- [YOUR INSTRUCTIONS] Could you scale the answer coordinates in the material below by 1.7, rounding each to a whole number with halves going up, and write out every line again, requests included? Keep the numbers inside the requests unchanged, and leave the pictures out.
==== DATASET RECORDS
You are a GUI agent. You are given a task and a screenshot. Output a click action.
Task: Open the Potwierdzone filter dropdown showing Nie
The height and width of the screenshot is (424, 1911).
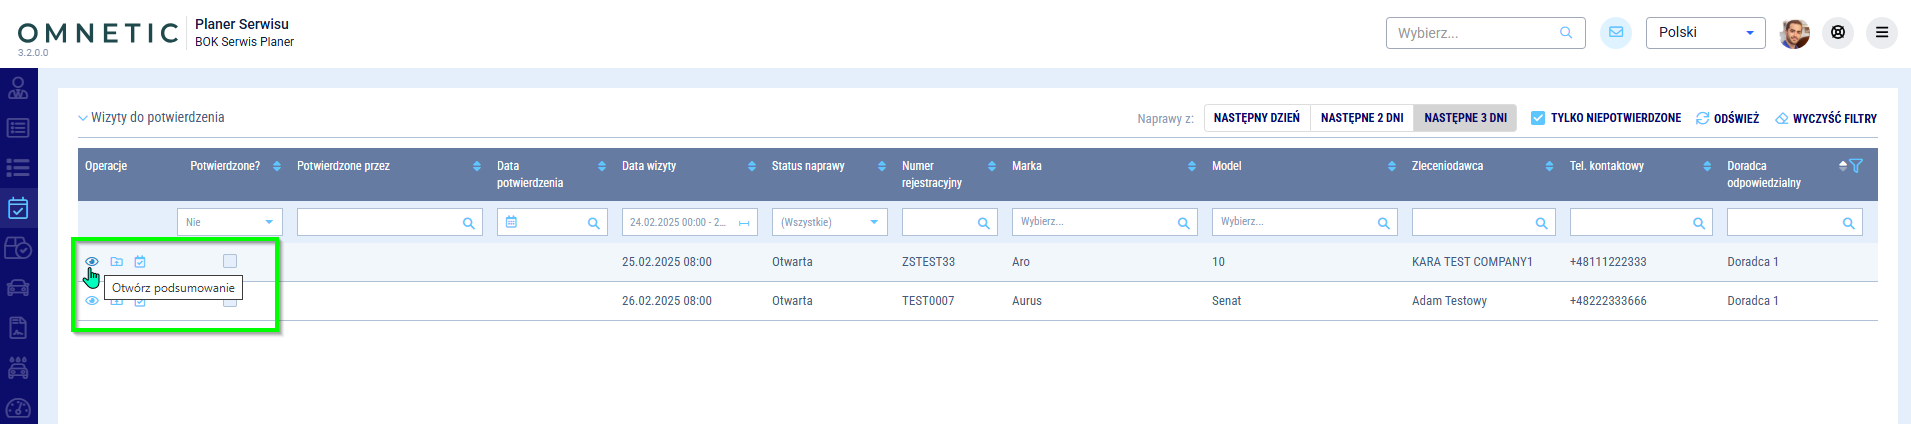(229, 222)
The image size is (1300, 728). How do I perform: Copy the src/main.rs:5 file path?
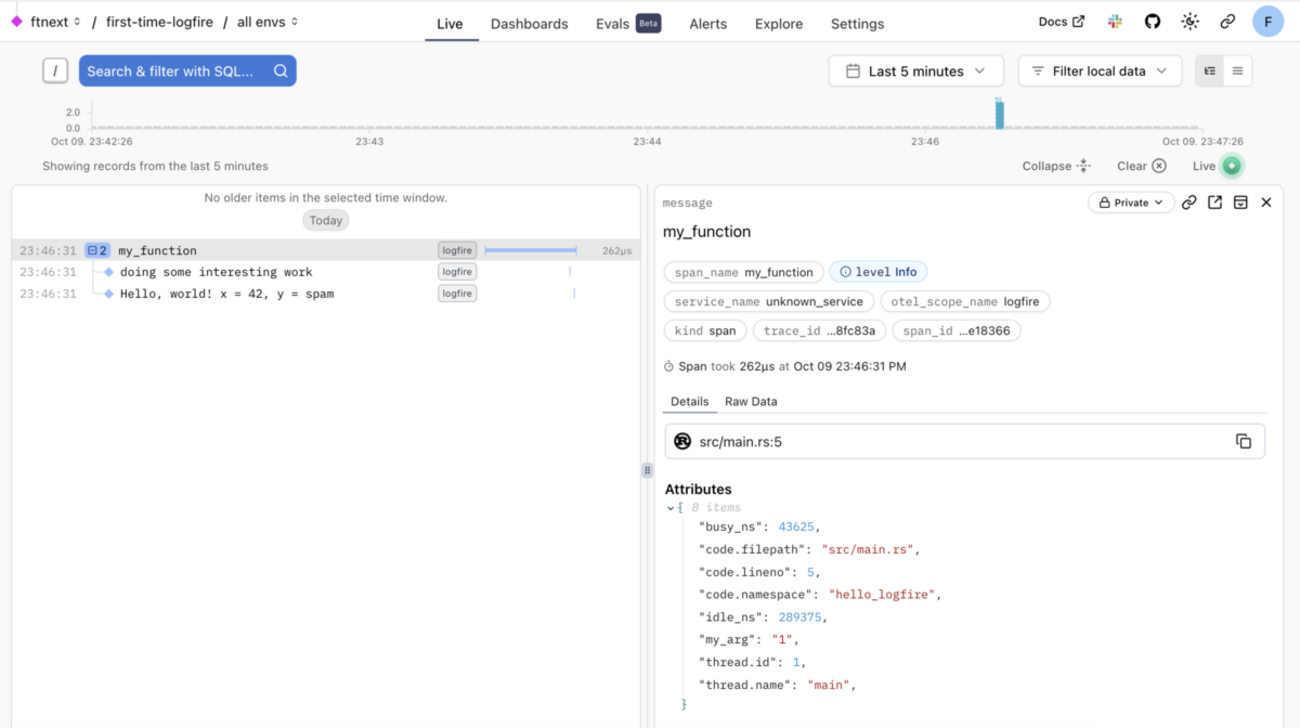tap(1243, 441)
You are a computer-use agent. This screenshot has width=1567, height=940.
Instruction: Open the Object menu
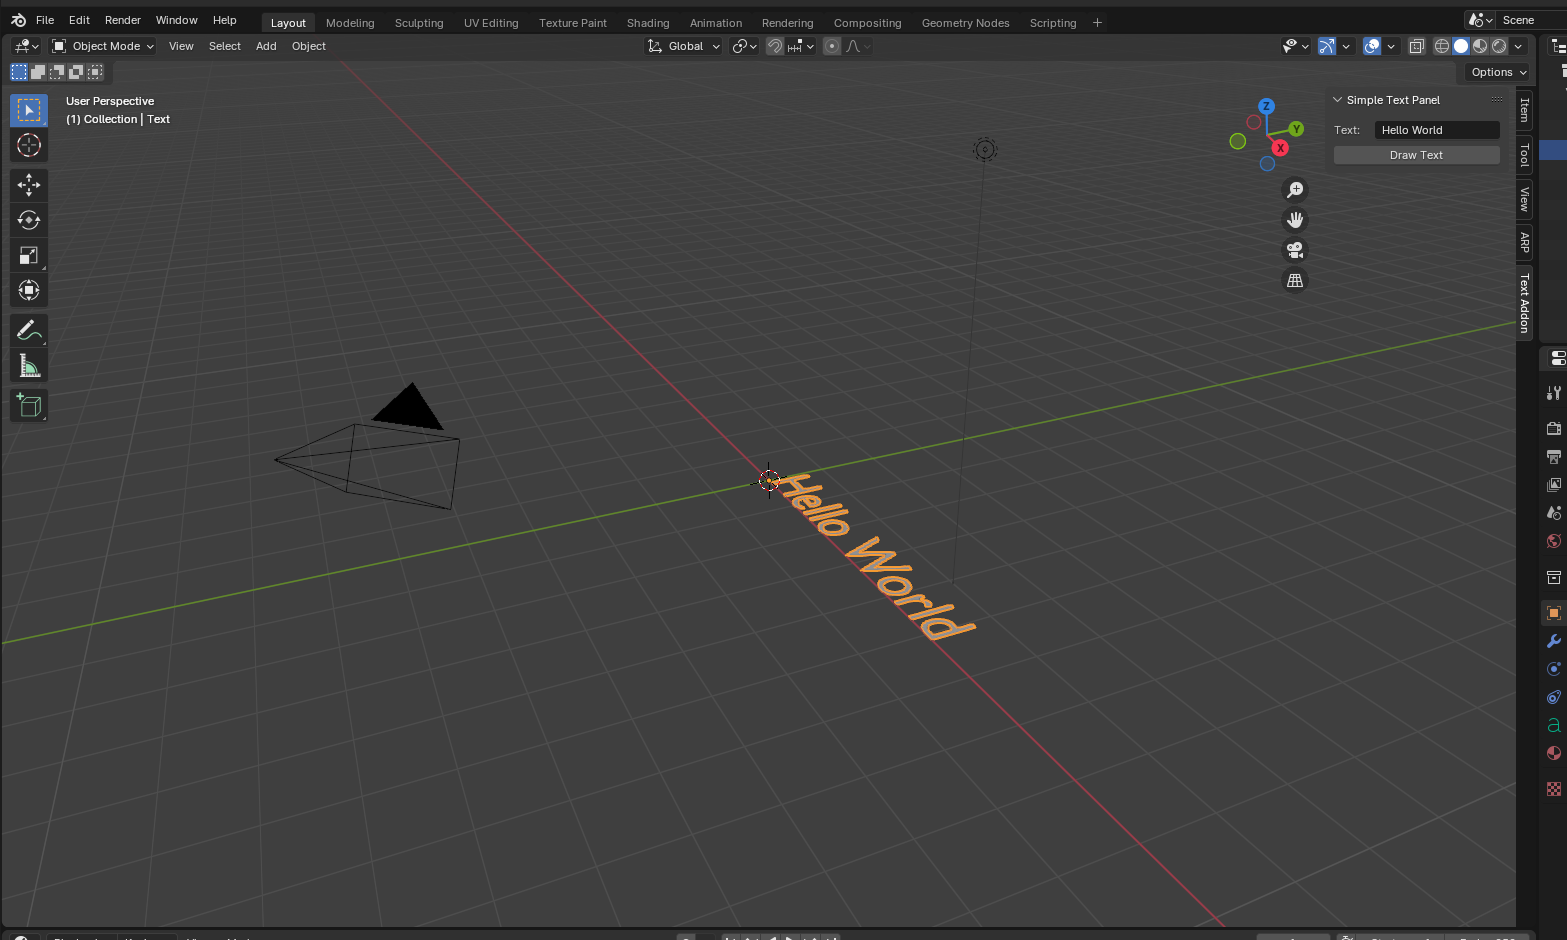click(308, 45)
========
- [SOLUTION TO THIS PROBLEM]
You are a GUI agent. You are given a task and a screenshot. Output a click action.
Task: Open the Potwierdzone filter dropdown showing Nie
The height and width of the screenshot is (424, 1911).
(389, 377)
The image size is (1300, 728). How do I perform: Copy the src/main.rs:5 file path?
tap(2113, 750)
You are a computer-use agent. This screenshot has width=1567, height=940.
Instruction: Open the Object menu
click(524, 77)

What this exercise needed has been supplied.